> _Try it_:
Would you write out the records below exactly as given?

> _Recorded information_:
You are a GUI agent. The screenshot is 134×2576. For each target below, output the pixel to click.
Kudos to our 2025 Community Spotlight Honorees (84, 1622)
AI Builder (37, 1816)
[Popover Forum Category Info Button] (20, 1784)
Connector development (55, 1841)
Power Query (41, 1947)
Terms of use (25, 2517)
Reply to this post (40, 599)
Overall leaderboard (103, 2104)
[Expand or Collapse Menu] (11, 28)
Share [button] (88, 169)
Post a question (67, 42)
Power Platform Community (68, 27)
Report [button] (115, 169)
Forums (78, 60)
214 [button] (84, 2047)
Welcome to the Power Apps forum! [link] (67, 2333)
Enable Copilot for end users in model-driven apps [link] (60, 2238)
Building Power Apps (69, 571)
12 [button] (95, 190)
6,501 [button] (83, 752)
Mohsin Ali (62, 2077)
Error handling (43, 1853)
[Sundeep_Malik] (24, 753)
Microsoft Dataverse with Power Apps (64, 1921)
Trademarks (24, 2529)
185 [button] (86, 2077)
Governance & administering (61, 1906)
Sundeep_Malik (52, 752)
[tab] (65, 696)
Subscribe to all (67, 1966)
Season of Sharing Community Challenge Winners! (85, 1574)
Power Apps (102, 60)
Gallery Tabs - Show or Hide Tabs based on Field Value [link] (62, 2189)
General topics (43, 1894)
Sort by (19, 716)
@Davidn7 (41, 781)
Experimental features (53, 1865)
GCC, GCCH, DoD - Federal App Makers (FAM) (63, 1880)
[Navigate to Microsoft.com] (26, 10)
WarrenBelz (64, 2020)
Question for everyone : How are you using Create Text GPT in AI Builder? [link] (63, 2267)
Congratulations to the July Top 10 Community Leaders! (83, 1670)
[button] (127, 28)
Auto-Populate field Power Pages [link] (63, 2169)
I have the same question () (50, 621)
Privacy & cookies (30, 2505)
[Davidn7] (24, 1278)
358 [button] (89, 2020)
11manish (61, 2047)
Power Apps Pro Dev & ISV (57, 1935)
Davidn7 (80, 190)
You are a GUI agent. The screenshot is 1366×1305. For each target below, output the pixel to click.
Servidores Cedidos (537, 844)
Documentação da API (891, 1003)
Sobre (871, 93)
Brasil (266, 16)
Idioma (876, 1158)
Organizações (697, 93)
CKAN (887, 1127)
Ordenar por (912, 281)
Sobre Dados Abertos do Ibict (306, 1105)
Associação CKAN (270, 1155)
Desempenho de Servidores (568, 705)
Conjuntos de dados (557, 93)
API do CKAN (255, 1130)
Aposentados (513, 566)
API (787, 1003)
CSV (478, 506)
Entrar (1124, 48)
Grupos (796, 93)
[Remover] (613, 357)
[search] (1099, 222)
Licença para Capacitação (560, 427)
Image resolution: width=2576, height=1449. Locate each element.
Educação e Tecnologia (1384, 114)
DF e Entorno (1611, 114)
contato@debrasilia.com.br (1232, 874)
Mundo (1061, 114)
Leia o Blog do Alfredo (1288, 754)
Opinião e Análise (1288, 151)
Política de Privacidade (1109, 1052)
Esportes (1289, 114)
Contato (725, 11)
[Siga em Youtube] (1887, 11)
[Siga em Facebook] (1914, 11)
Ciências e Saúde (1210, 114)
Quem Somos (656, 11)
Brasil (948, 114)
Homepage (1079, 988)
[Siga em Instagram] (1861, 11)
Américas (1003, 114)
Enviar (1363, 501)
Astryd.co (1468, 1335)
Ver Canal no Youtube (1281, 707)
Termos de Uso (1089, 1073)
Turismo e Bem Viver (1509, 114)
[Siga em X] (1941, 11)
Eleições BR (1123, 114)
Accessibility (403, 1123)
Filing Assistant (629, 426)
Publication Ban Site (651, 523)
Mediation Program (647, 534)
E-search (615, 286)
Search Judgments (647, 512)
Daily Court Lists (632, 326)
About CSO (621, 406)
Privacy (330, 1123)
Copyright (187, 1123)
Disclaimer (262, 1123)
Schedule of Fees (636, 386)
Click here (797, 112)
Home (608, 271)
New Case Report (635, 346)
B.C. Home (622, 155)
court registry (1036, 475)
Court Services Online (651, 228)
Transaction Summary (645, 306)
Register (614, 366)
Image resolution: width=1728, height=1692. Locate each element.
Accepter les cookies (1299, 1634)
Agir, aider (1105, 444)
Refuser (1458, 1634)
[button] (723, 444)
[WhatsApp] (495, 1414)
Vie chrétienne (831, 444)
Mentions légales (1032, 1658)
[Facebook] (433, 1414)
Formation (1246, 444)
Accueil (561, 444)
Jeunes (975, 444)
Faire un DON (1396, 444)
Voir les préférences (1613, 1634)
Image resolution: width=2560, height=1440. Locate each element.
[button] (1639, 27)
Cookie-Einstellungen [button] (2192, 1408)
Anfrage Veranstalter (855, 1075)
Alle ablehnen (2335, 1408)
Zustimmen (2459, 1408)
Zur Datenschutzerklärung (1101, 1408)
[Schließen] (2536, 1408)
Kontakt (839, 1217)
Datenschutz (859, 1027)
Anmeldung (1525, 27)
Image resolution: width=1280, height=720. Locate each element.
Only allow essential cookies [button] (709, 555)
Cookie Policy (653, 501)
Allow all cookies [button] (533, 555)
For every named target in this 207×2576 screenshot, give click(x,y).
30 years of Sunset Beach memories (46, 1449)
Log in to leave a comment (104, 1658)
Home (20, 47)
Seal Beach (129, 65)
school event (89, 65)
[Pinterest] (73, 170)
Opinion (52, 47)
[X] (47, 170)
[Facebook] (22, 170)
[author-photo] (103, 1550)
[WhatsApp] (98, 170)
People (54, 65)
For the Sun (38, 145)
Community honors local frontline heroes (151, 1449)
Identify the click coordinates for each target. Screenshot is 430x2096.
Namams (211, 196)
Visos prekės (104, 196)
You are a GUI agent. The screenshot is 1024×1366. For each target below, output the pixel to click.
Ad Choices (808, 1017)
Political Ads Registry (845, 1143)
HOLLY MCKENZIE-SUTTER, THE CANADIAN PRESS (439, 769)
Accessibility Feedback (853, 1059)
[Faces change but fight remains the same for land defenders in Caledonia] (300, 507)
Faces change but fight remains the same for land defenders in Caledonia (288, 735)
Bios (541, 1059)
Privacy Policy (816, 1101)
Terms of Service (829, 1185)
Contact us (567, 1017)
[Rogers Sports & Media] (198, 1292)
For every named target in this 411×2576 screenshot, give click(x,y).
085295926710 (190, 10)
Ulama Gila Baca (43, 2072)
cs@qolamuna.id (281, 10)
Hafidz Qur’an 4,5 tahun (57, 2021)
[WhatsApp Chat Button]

> _Solution_:
You are a GUI agent. The screenshot is 134×2576. For each target below, output the pixel to click.
Kudos to our 2025 Community Spotlight Honorees (84, 1622)
AI Builder (37, 1816)
[Popover Forum Category Info Button] (20, 1784)
Connector development (55, 1841)
Power Query (41, 1947)
Terms of use (25, 2517)
Reply to this post (40, 599)
Overall leaderboard (103, 2104)
[Expand or Collapse Menu] (11, 28)
Share [button] (88, 169)
Post a question (67, 42)
Power Platform Community (68, 27)
Report [button] (115, 169)
Forums (78, 60)
214 [button] (84, 2047)
Welcome to the Power Apps forum! [link] (67, 2333)
Enable Copilot for end users in model-driven apps [link] (60, 2238)
Building Power Apps (69, 571)
12 [button] (95, 190)
6,501 [button] (83, 752)
Mohsin Ali (62, 2077)
Error handling (43, 1853)
[Sundeep_Malik] (24, 753)
Microsoft Dataverse with Power Apps (64, 1921)
Trademarks (24, 2529)
185 [button] (86, 2077)
Governance & administering (61, 1906)
Sundeep_Malik (52, 752)
[tab] (65, 696)
Subscribe to all (67, 1966)
Season of Sharing Community Challenge Winners! (85, 1574)
Power Apps (102, 60)
Gallery Tabs - Show or Hide Tabs based on Field Value [link] (62, 2189)
General topics (43, 1894)
Sort by (19, 716)
@Davidn7 (41, 781)
Experimental features (53, 1865)
GCC, GCCH, DoD - Federal App Makers (FAM) (63, 1880)
[Navigate to Microsoft.com] (26, 10)
WarrenBelz (64, 2020)
Question for everyone : How are you using Create Text GPT in AI Builder? [link] (63, 2267)
Congratulations to the July Top 10 Community Leaders! (83, 1670)
[button] (127, 28)
Auto-Populate field Power Pages [link] (63, 2169)
I have the same question () (50, 621)
Privacy & cookies (30, 2505)
[Davidn7] (24, 1278)
358 [button] (89, 2020)
11manish (61, 2047)
Power Apps Pro Dev & ISV (57, 1935)
Davidn7 (80, 190)
You are a GUI agent. The screenshot is 1366×1305. For each target below, output the pixel to click.
Servidores Cedidos (537, 844)
Documentação da API (891, 1003)
Sobre (871, 93)
Brasil (266, 16)
Idioma (876, 1158)
Organizações (697, 93)
CKAN (887, 1127)
Ordenar por (912, 281)
Sobre Dados Abertos do Ibict (306, 1105)
Associação CKAN (270, 1155)
Desempenho de Servidores (568, 705)
Conjuntos de dados (557, 93)
API do CKAN (255, 1130)
Aposentados (513, 566)
API (787, 1003)
CSV (478, 506)
Entrar (1124, 48)
Grupos (796, 93)
[Remover] (613, 357)
[search] (1099, 222)
Licença para Capacitação (560, 427)
Image resolution: width=2576, height=1449. Locate each element.
Educação e Tecnologia (1384, 114)
DF e Entorno (1611, 114)
contato@debrasilia.com.br (1232, 874)
Mundo (1061, 114)
Leia o Blog do Alfredo (1288, 754)
Opinião e Análise (1288, 151)
Política de Privacidade (1109, 1052)
Esportes (1289, 114)
Contato (725, 11)
[Siga em Youtube] (1887, 11)
[Siga em Facebook] (1914, 11)
Ciências e Saúde (1210, 114)
Quem Somos (656, 11)
Brasil (948, 114)
Homepage (1079, 988)
[Siga em Instagram] (1861, 11)
Américas (1003, 114)
Enviar (1363, 501)
Astryd.co (1468, 1335)
Ver Canal no Youtube (1281, 707)
Termos de Uso (1089, 1073)
Turismo e Bem Viver (1509, 114)
[Siga em X] (1941, 11)
Eleições BR (1123, 114)
Accessibility (403, 1123)
Filing Assistant (629, 426)
Publication Ban Site (651, 523)
Mediation Program (647, 534)
E-search (615, 286)
Search Judgments (647, 512)
Daily Court Lists (632, 326)
About CSO (621, 406)
Privacy (330, 1123)
Copyright (187, 1123)
Disclaimer (262, 1123)
Schedule of Fees (636, 386)
Click here (797, 112)
Home (608, 271)
New Case Report (635, 346)
B.C. Home (622, 155)
court registry (1036, 475)
Court Services Online (651, 228)
Transaction Summary (645, 306)
Register (614, 366)
Image resolution: width=1728, height=1692. Locate each element.
Accepter les cookies (1299, 1634)
Agir, aider (1105, 444)
Refuser (1458, 1634)
[button] (723, 444)
[WhatsApp] (495, 1414)
Vie chrétienne (831, 444)
Mentions légales (1032, 1658)
[Facebook] (433, 1414)
Formation (1246, 444)
Accueil (561, 444)
Jeunes (975, 444)
Faire un DON (1396, 444)
Voir les préférences (1613, 1634)
Image resolution: width=2560, height=1440. Locate each element.
[button] (1639, 27)
Cookie-Einstellungen [button] (2192, 1408)
Anfrage Veranstalter (855, 1075)
Alle ablehnen (2335, 1408)
Zustimmen (2459, 1408)
Zur Datenschutzerklärung (1101, 1408)
[Schließen] (2536, 1408)
Kontakt (839, 1217)
Datenschutz (859, 1027)
Anmeldung (1525, 27)
Image resolution: width=1280, height=720. Locate each element.
Only allow essential cookies [button] (709, 555)
Cookie Policy (653, 501)
Allow all cookies [button] (533, 555)
For every named target in this 207×2576 screenshot, give click(x,y).
30 years of Sunset Beach memories (46, 1449)
Log in to leave a comment (104, 1658)
Home (20, 47)
Seal Beach (129, 65)
school event (89, 65)
[Pinterest] (73, 170)
Opinion (52, 47)
[X] (47, 170)
[Facebook] (22, 170)
[author-photo] (103, 1550)
[WhatsApp] (98, 170)
People (54, 65)
For the Sun (38, 145)
Community honors local frontline heroes (151, 1449)
Identify the click coordinates for each target. Screenshot is 430x2096.
Namams (211, 196)
Visos prekės (104, 196)
You are a GUI agent. The screenshot is 1024×1366. For each target below, output the pixel to click.
Ad Choices (808, 1017)
Political Ads Registry (845, 1143)
HOLLY MCKENZIE-SUTTER, THE CANADIAN PRESS (439, 769)
Accessibility Feedback (853, 1059)
[Faces change but fight remains the same for land defenders in Caledonia] (300, 507)
Faces change but fight remains the same for land defenders in Caledonia (288, 735)
Bios (541, 1059)
Privacy Policy (816, 1101)
Terms of Service (829, 1185)
Contact us (567, 1017)
[Rogers Sports & Media] (198, 1292)
For every named target in this 411×2576 screenshot, give click(x,y).
085295926710 (190, 10)
Ulama Gila Baca (43, 2072)
cs@qolamuna.id (281, 10)
Hafidz Qur’an 4,5 tahun (57, 2021)
[WhatsApp Chat Button]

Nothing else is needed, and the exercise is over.